▸ **EXCERPTED RECORDS**:
Content starts

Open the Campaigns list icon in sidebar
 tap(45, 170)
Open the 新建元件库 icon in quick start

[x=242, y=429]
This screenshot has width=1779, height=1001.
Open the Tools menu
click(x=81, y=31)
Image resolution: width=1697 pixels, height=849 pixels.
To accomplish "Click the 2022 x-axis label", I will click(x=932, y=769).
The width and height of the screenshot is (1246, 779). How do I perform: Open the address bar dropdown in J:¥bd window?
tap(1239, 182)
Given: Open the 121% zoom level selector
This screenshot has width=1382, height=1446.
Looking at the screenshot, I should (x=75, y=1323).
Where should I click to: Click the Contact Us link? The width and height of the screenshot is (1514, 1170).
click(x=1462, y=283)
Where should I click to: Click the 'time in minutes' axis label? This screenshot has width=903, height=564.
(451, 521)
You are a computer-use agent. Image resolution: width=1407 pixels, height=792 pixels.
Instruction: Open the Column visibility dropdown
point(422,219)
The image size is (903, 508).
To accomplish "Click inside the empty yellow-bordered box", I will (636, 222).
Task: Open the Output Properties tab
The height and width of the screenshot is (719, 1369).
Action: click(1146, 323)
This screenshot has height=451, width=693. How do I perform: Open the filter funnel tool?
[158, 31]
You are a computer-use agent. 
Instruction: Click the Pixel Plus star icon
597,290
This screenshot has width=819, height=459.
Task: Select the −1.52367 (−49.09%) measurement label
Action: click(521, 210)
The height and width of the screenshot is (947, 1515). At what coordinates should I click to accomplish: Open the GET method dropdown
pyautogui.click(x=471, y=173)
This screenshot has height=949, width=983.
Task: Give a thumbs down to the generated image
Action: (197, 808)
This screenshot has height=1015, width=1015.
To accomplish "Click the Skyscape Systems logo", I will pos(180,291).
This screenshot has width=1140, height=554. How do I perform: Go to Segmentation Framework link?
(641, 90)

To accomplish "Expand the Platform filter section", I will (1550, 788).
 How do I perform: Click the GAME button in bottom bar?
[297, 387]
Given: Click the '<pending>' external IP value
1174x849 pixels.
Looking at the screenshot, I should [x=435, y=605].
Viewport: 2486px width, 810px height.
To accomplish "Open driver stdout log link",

Content ends

▸ **AIM OF THE TASK**:
Each record is to be given again in full, exactly as it reads.

▸ **COMPLETED TASK**:
Open the Campaigns list icon in sidebar
 tap(45, 170)
Open the 新建元件库 icon in quick start

[x=242, y=429]
This screenshot has width=1779, height=1001.
Open the Tools menu
click(x=81, y=31)
Image resolution: width=1697 pixels, height=849 pixels.
To accomplish "Click the 2022 x-axis label", I will click(x=932, y=769).
The width and height of the screenshot is (1246, 779). How do I perform: Open the address bar dropdown in J:¥bd window?
tap(1239, 182)
Given: Open the 121% zoom level selector
This screenshot has width=1382, height=1446.
Looking at the screenshot, I should (x=75, y=1323).
Where should I click to: Click the Contact Us link? The width and height of the screenshot is (1514, 1170).
click(x=1462, y=283)
Where should I click to: Click the 'time in minutes' axis label? This screenshot has width=903, height=564.
(451, 521)
You are a computer-use agent. Image resolution: width=1407 pixels, height=792 pixels.
Instruction: Open the Column visibility dropdown
point(422,219)
The image size is (903, 508).
To accomplish "Click inside the empty yellow-bordered box", I will (636, 222).
Task: Open the Output Properties tab
The height and width of the screenshot is (719, 1369).
Action: click(1146, 323)
This screenshot has height=451, width=693. How do I perform: Open the filter funnel tool?
[158, 31]
You are a computer-use agent. 
Instruction: Click the Pixel Plus star icon
597,290
This screenshot has width=819, height=459.
Task: Select the −1.52367 (−49.09%) measurement label
Action: click(521, 210)
The height and width of the screenshot is (947, 1515). At what coordinates should I click to accomplish: Open the GET method dropdown
pyautogui.click(x=471, y=173)
This screenshot has height=949, width=983.
Task: Give a thumbs down to the generated image
Action: (197, 808)
This screenshot has height=1015, width=1015.
To accomplish "Click the Skyscape Systems logo", I will pos(180,291).
This screenshot has width=1140, height=554. How do I perform: Go to Segmentation Framework link?
(641, 90)

To accomplish "Expand the Platform filter section", I will (1550, 788).
 How do I perform: Click the GAME button in bottom bar?
[297, 387]
Given: Click the '<pending>' external IP value
1174x849 pixels.
Looking at the screenshot, I should [x=435, y=605].
Viewport: 2486px width, 810px height.
To accomplish "Open driver stdout log link",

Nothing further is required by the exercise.